Entries on locating words and elements
** START **

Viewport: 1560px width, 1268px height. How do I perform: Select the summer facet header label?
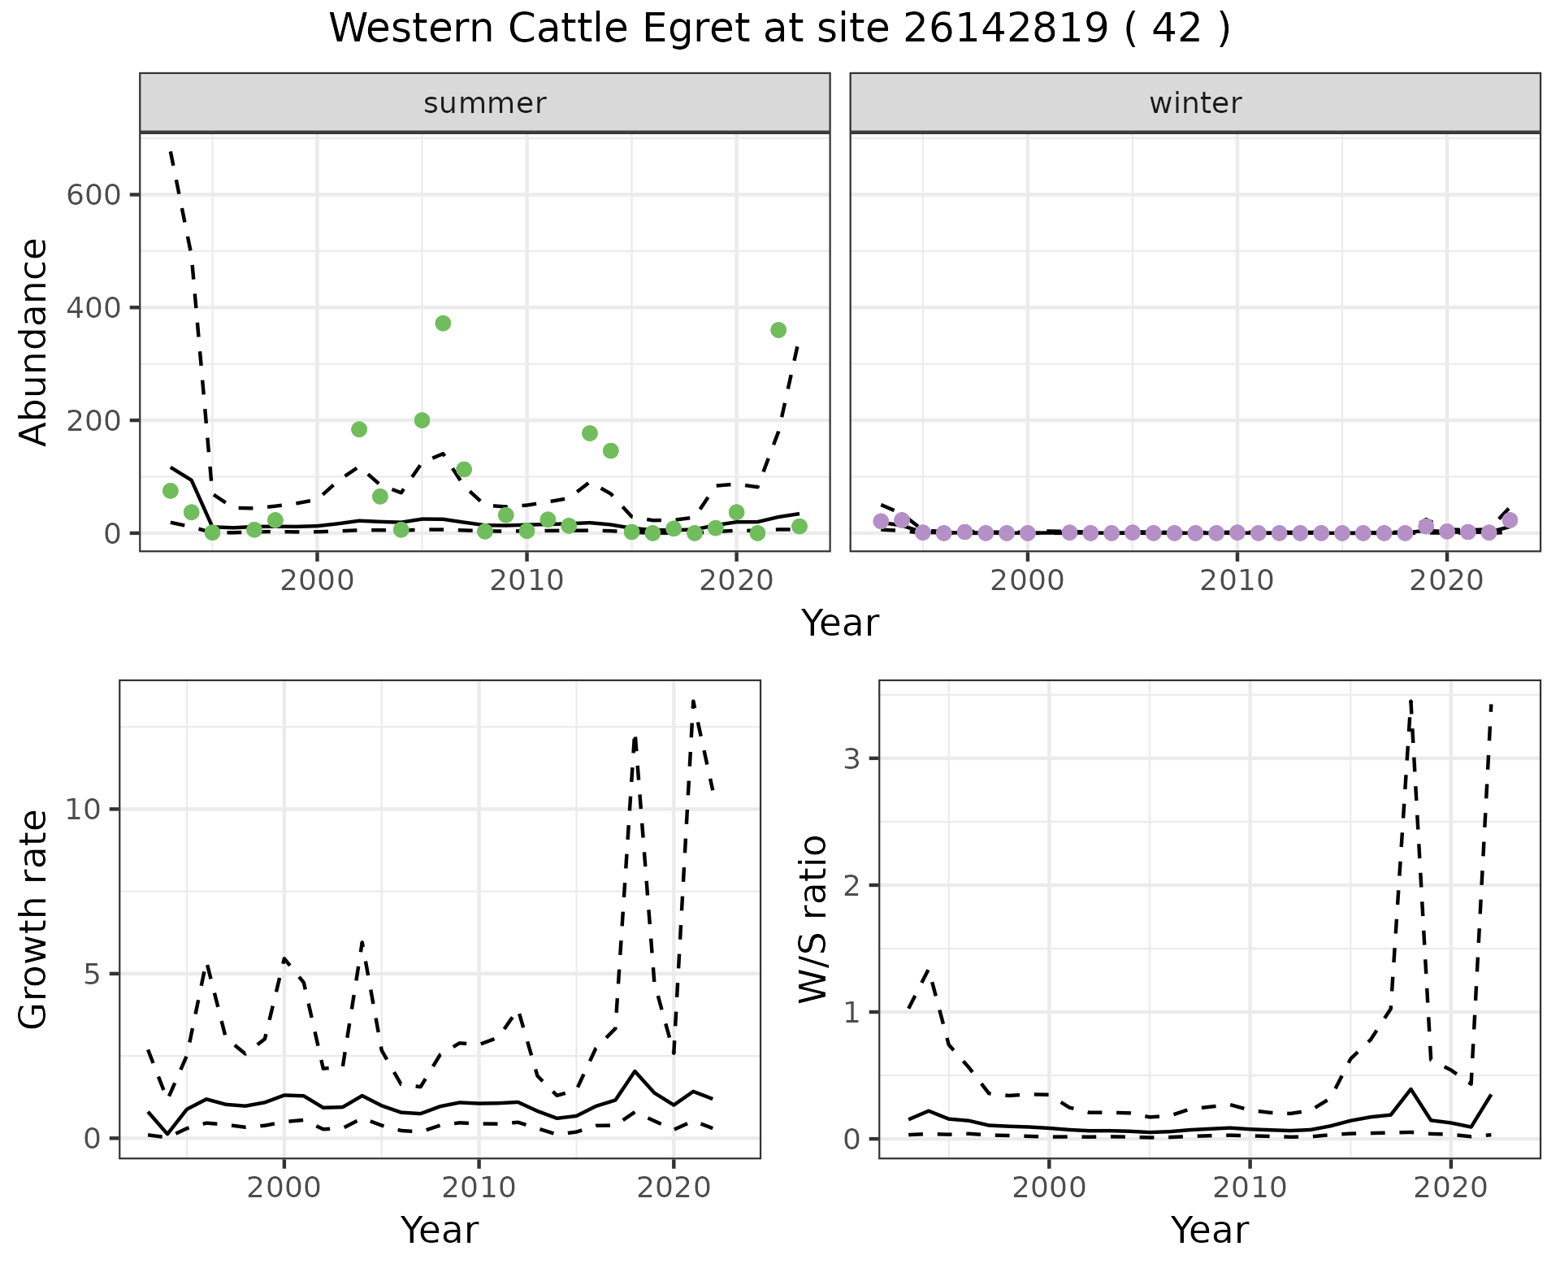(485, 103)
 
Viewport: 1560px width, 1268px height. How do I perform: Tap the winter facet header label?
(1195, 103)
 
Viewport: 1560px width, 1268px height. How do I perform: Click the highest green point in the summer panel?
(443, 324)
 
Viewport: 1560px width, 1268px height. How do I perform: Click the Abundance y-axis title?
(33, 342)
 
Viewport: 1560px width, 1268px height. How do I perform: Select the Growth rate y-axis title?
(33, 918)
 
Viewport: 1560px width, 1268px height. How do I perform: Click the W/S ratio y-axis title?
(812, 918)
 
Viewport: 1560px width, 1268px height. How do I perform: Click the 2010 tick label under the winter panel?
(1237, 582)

** END **
** START **

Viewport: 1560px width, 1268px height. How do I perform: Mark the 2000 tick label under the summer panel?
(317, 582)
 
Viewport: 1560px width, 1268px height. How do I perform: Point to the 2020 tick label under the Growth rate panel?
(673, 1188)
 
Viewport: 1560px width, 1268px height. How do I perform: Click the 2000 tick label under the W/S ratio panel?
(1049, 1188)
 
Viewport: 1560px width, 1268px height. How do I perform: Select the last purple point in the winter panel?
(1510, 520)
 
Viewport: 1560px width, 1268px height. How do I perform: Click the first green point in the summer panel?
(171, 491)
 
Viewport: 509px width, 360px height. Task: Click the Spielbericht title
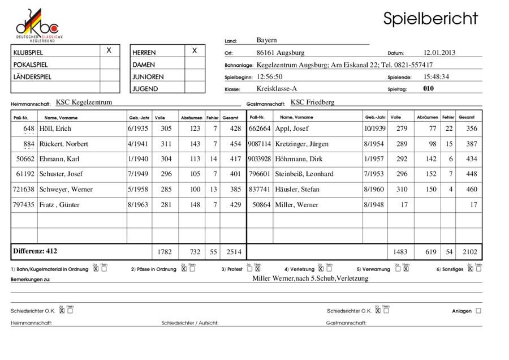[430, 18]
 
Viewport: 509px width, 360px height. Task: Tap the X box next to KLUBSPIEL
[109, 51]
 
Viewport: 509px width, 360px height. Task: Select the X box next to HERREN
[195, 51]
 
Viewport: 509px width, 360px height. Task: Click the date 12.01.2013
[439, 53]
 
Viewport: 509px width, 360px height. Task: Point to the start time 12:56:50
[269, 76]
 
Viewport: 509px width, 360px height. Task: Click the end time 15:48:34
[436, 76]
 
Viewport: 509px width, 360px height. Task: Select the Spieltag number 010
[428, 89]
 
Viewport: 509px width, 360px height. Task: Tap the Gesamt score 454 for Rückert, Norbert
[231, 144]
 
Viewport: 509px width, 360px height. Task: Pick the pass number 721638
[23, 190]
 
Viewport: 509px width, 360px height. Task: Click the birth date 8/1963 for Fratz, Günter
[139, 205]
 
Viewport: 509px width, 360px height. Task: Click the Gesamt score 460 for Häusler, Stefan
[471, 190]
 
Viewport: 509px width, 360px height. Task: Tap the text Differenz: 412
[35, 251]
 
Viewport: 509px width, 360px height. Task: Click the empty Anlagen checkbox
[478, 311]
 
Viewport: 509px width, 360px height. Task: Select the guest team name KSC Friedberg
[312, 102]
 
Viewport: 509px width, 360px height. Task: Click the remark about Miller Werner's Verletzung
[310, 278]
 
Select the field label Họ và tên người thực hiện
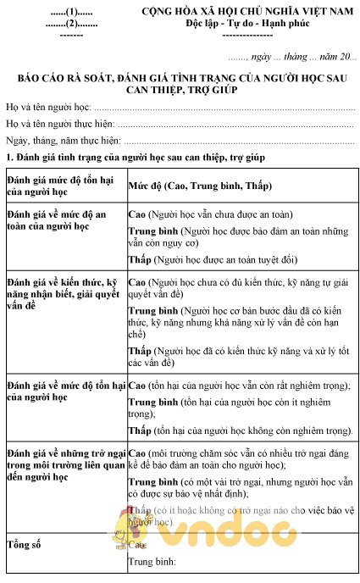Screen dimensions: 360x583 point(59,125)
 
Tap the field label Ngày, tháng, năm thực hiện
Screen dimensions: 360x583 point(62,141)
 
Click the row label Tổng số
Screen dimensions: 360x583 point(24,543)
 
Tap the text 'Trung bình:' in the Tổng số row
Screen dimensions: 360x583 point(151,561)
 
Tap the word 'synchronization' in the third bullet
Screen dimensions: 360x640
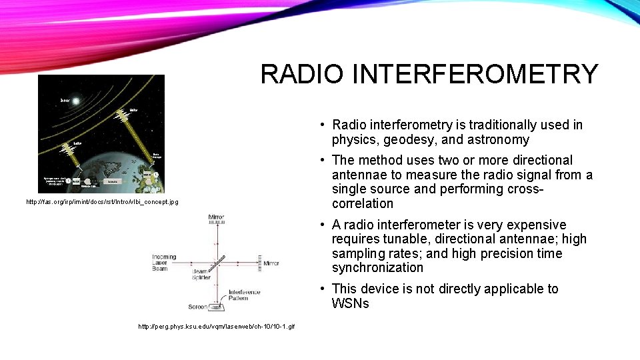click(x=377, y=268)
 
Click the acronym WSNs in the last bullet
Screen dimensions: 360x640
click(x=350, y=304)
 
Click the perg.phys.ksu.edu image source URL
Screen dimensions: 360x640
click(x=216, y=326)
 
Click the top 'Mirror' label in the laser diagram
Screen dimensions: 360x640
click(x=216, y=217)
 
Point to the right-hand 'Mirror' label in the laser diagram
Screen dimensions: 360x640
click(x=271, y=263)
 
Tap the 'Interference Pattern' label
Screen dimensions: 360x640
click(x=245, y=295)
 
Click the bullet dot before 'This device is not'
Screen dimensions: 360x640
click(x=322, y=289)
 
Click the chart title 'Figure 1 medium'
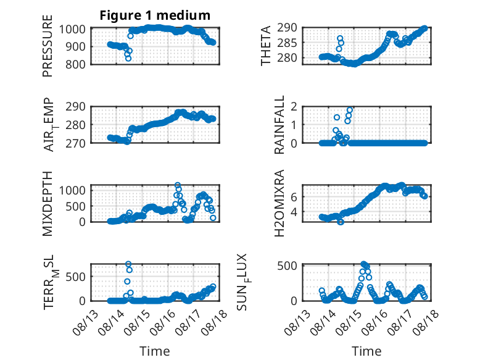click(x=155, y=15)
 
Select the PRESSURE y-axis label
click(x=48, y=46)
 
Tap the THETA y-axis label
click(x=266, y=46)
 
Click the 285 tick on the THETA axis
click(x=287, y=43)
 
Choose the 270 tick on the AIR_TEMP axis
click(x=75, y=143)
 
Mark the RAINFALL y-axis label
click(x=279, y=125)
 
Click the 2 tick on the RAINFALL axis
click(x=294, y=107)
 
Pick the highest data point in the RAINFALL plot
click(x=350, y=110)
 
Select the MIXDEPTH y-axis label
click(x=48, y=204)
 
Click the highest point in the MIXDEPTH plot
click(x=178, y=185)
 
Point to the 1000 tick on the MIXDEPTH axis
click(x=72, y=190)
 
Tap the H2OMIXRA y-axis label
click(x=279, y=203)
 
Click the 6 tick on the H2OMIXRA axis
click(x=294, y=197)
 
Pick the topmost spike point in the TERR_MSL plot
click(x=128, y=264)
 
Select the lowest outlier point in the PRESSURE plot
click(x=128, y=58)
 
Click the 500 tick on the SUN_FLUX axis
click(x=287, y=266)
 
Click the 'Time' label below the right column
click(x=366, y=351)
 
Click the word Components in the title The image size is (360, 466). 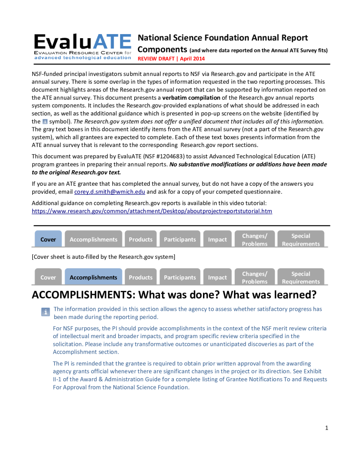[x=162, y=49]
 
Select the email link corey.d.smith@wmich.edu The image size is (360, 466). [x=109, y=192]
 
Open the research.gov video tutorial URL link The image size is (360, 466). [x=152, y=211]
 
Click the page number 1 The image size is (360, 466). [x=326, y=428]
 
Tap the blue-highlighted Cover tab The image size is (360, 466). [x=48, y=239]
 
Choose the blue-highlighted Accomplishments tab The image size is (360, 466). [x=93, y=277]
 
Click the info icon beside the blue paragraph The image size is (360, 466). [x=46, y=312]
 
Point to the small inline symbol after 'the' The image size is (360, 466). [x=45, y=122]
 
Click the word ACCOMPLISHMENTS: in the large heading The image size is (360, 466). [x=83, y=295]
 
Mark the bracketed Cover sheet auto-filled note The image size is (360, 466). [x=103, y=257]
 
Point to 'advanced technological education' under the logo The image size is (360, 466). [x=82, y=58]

** END **

__THE TASK__: Scale the records in the part that opens with the line containing "Open the research.gov" and closes with the line containing "Point to the small", both included. Rewrite only those lines in full, requests included, and multiply every x and y coordinate in the answers by 0.65, rounding to whole numbers with halves rounded up.

__REPLY TO THE TASK__:
Open the research.gov video tutorial URL link The image size is (360, 466). [x=99, y=137]
 
Click the page number 1 The image size is (360, 466). [x=212, y=278]
 
Tap the blue-highlighted Cover tab The image size is (360, 466). [x=31, y=155]
 
Choose the blue-highlighted Accomplishments tab The image size is (360, 466). [x=60, y=180]
 
Click the info icon beside the blue paragraph The image size is (360, 466). [x=30, y=203]
 
Point to the small inline symbol after 'the' The image size is (360, 466). [x=29, y=79]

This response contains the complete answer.